## Exercise requirements
Of the lines in the material below, print only those from the one containing "The width and height of the screenshot is (898, 568)." to the one containing "Given: Click the 继续 continue button", ends included, exactly as written and without pictures.

## Record set
◆ ◆ ◆ ◆
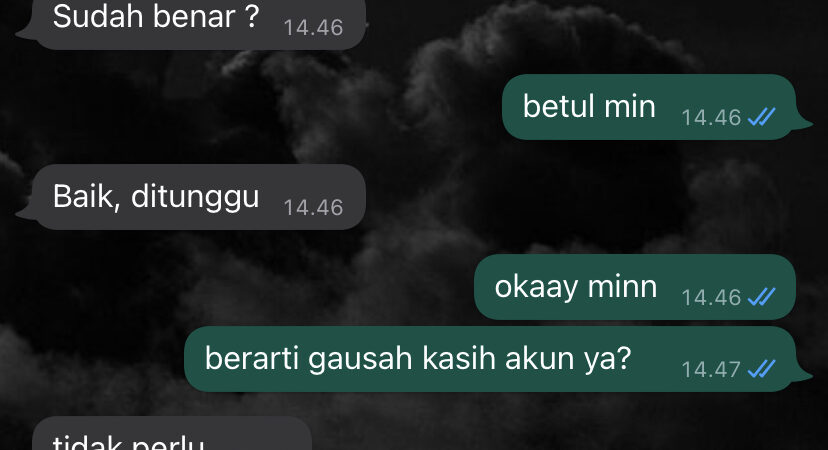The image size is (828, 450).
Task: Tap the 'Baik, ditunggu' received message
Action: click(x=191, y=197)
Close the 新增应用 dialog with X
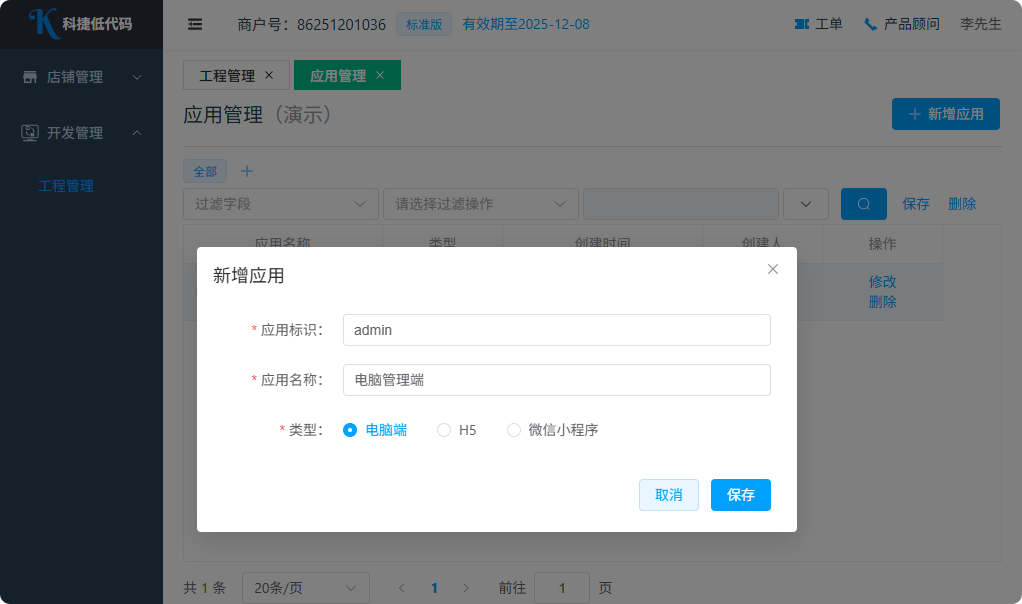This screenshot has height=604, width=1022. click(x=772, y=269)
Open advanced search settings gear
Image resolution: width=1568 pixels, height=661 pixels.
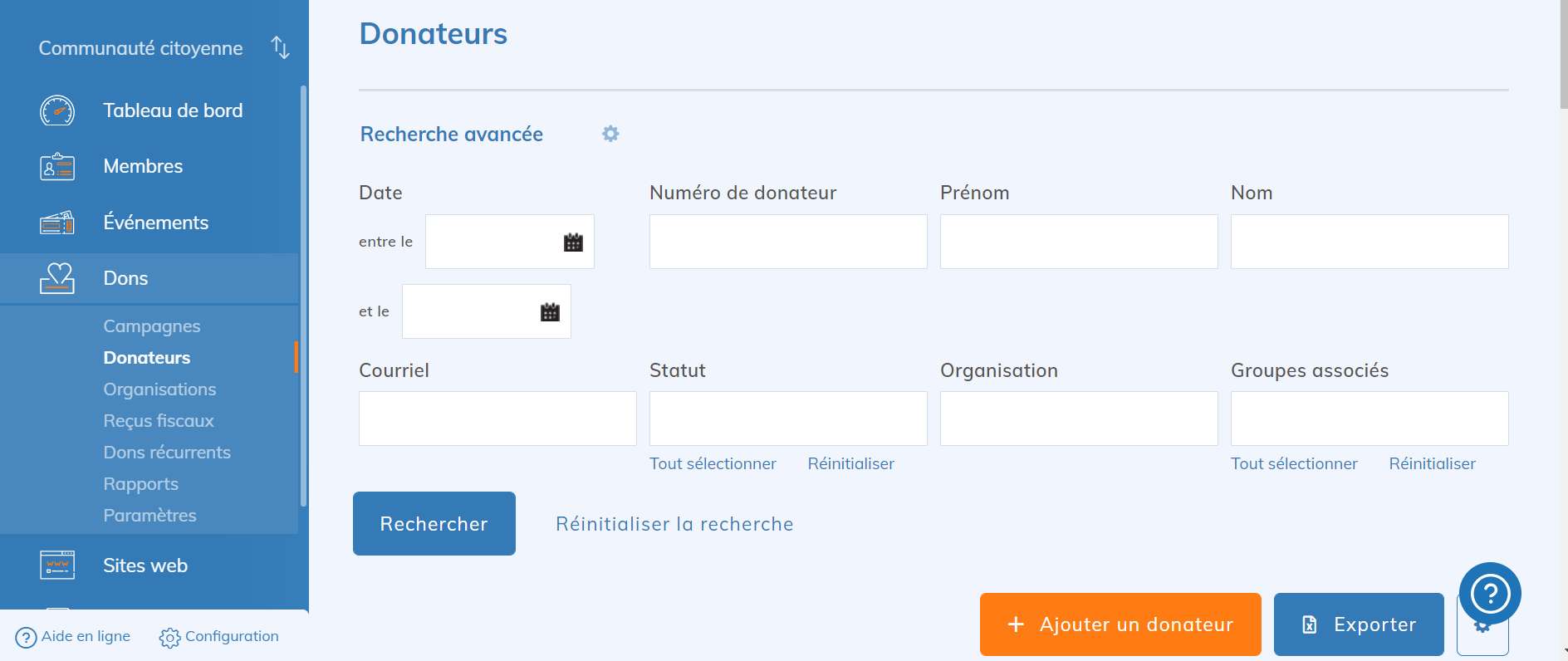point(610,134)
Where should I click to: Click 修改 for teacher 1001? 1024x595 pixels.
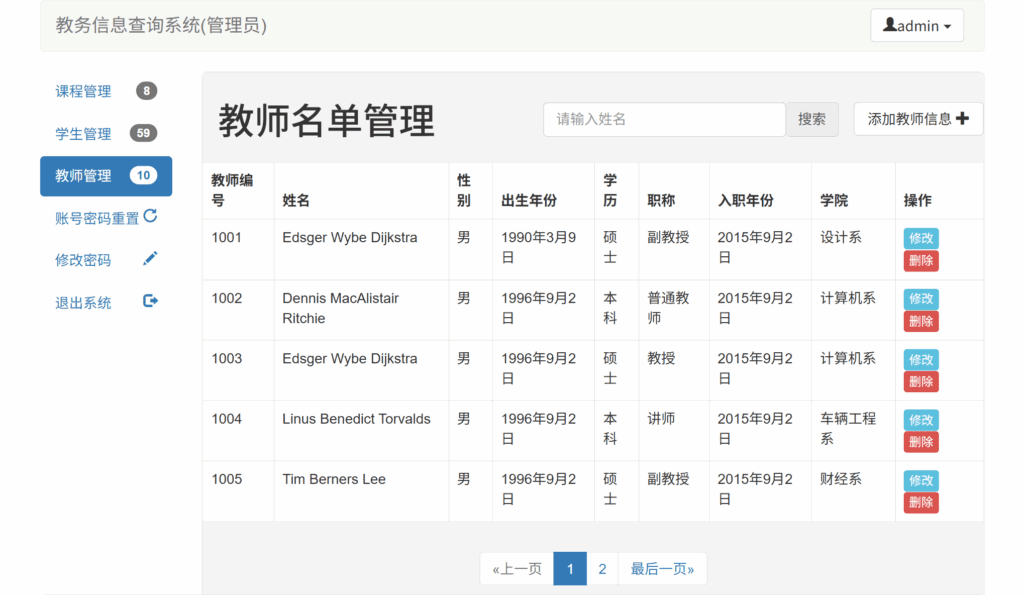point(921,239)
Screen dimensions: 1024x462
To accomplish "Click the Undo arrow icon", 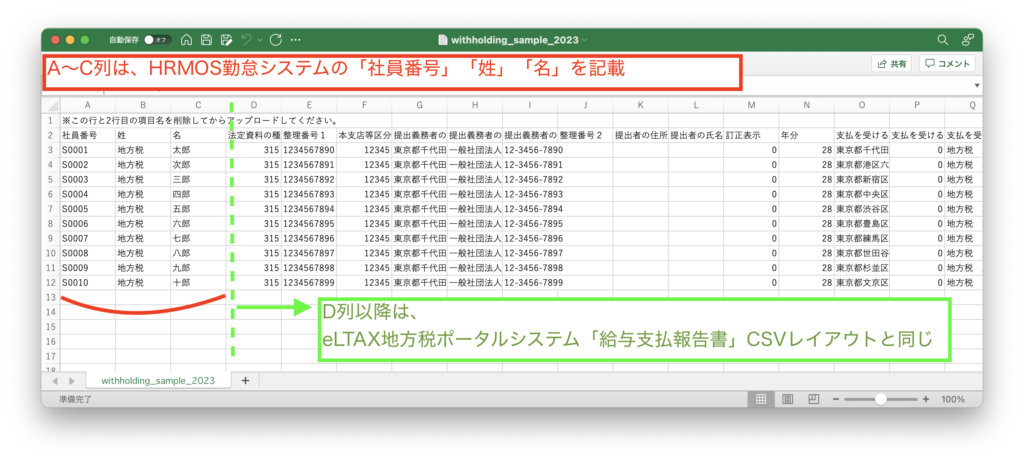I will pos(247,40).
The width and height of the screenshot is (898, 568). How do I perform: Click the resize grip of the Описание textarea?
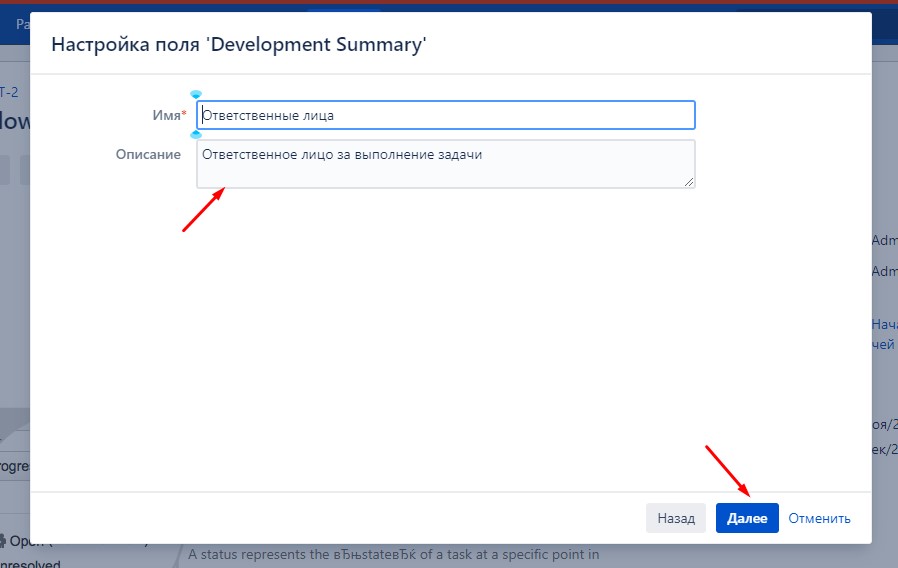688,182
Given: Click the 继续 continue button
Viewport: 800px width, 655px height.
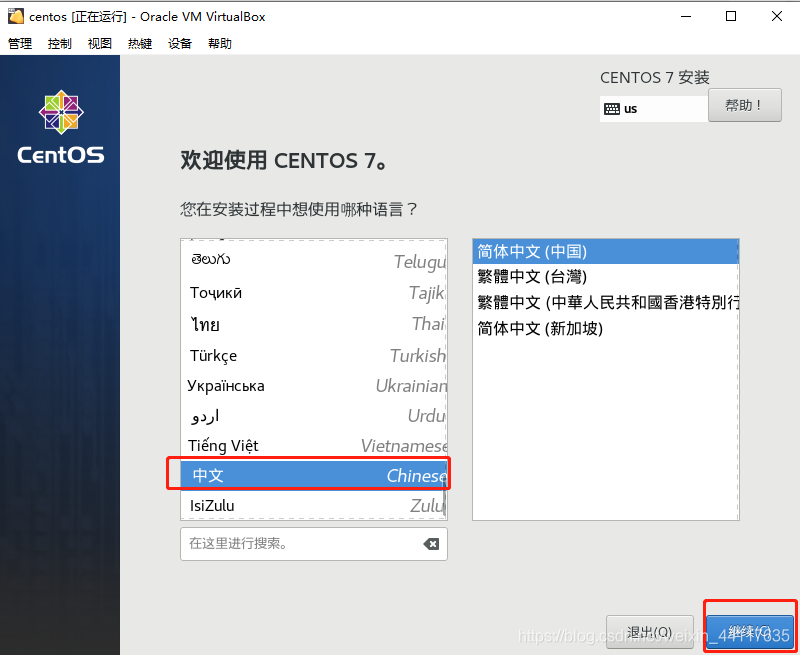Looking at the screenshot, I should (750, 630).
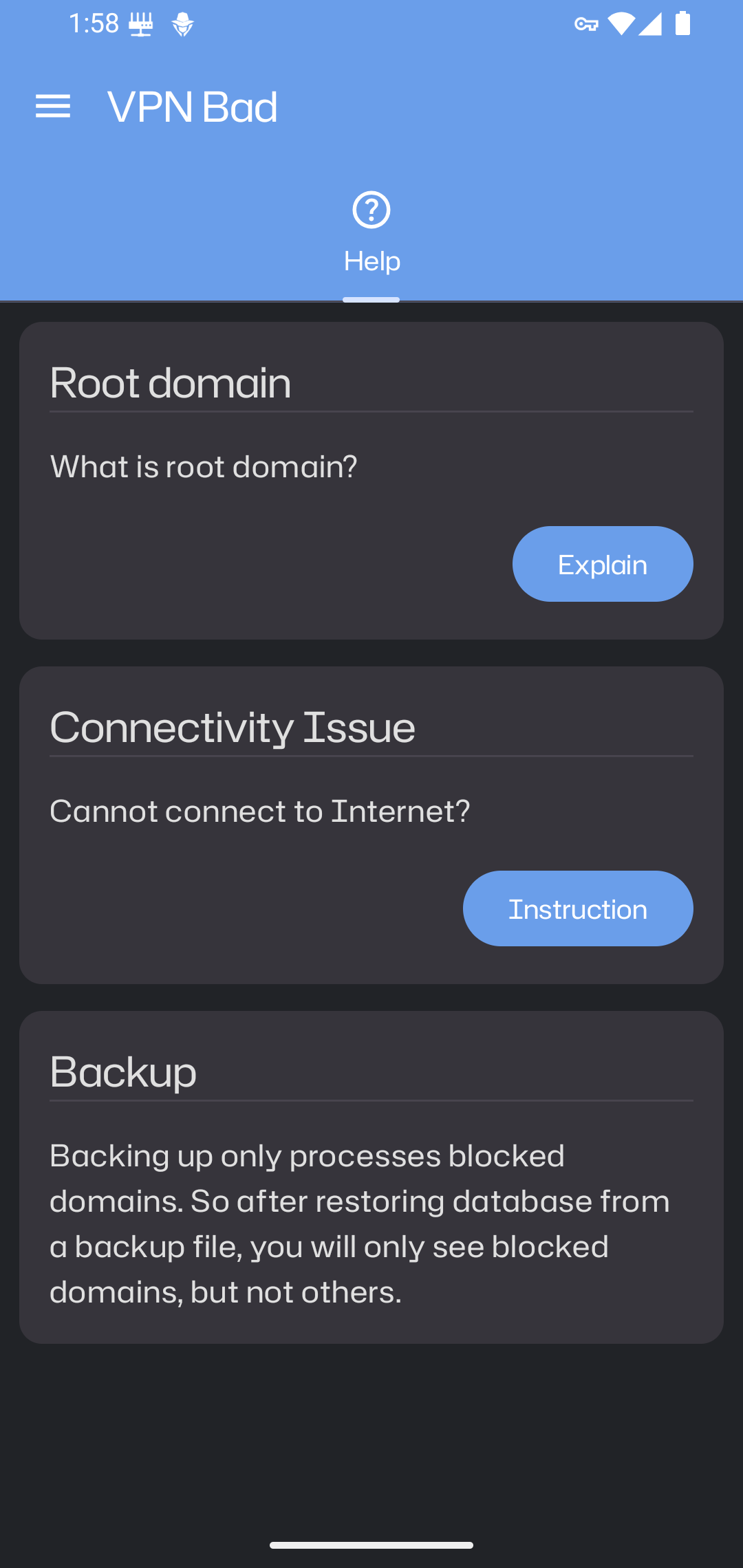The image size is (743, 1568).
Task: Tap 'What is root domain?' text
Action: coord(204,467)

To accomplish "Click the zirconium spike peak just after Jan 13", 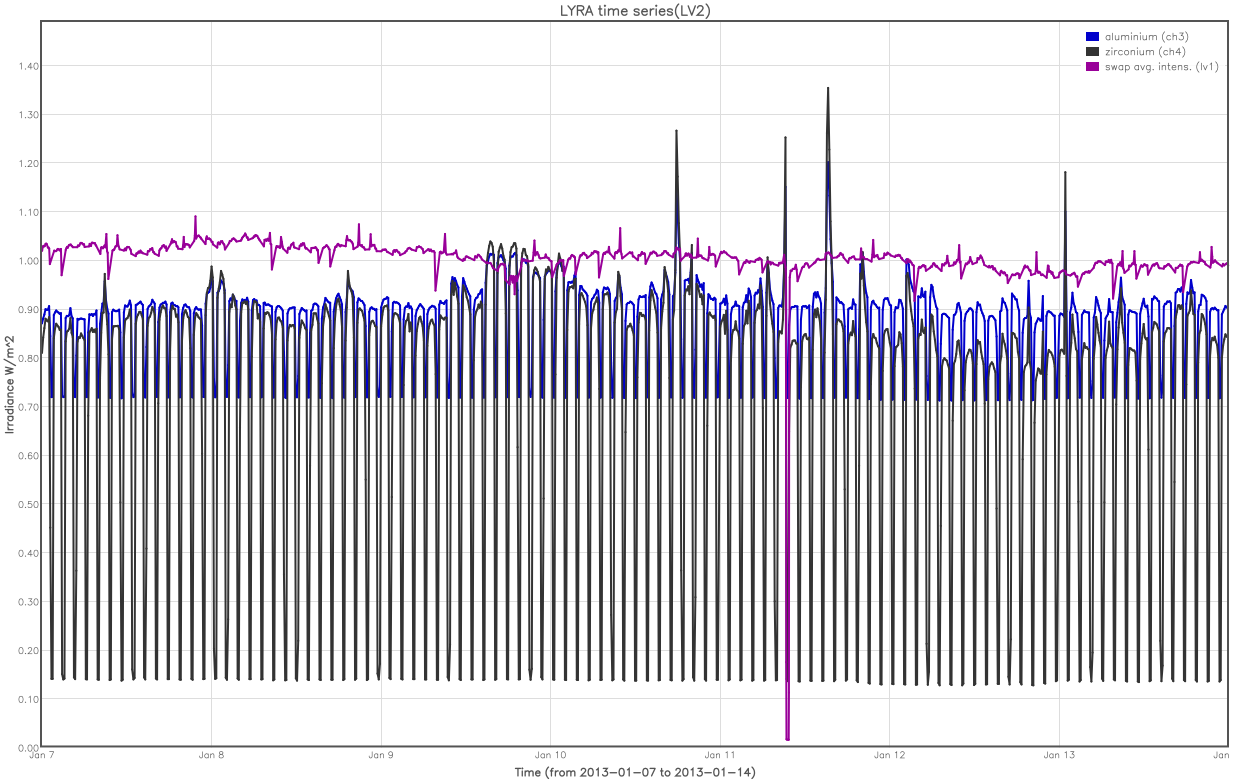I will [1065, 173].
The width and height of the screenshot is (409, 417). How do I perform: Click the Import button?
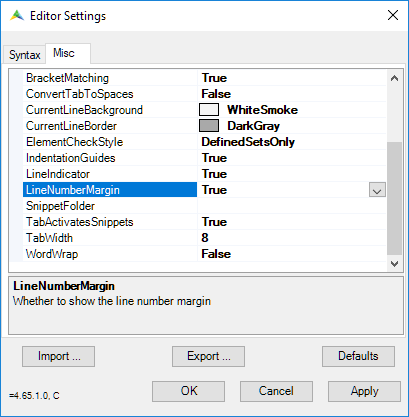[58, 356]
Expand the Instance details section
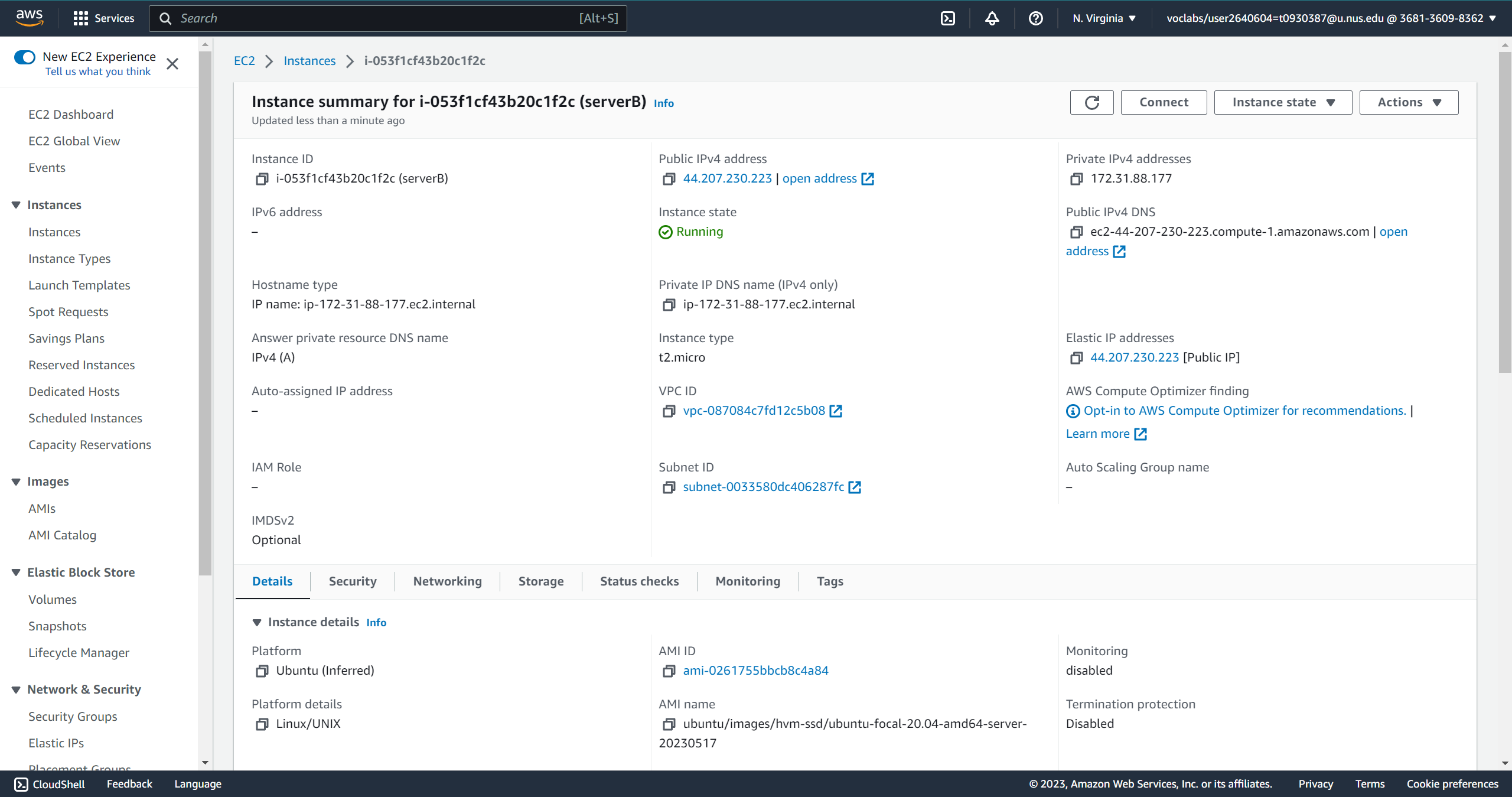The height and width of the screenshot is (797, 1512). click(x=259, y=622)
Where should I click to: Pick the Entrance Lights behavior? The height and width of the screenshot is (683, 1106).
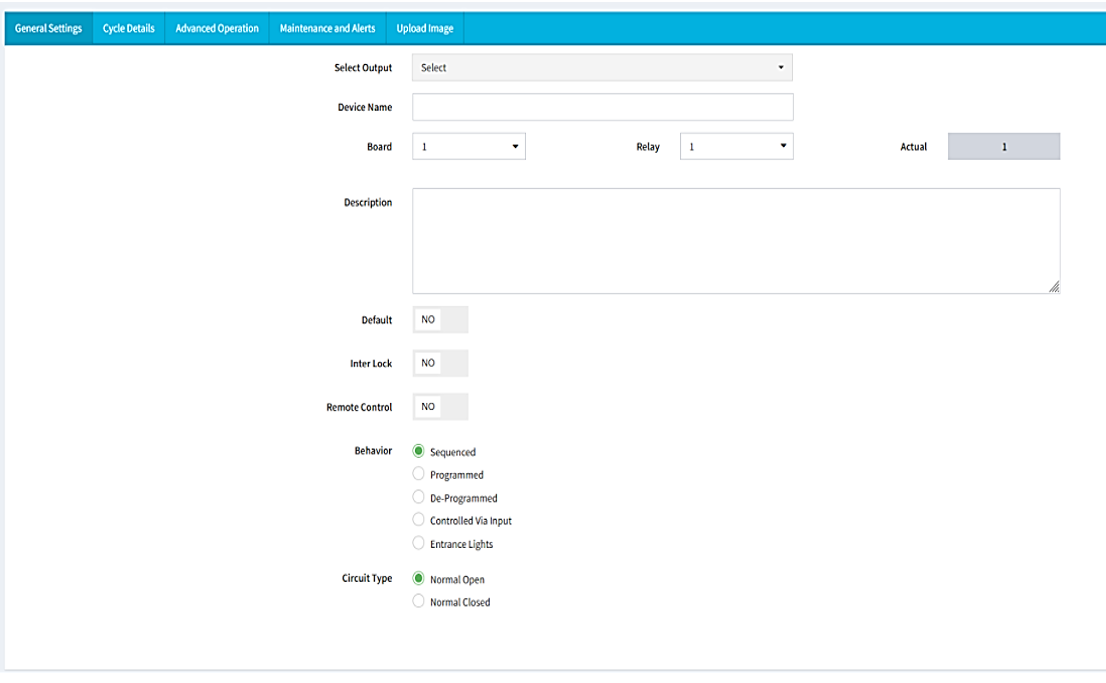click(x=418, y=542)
◆ ◆ ◆ ◆
## Completed task
The width and height of the screenshot is (898, 568). How do I perform: Click the resize grip of the Описание textarea?
688,182
Given: Click the 继续 continue button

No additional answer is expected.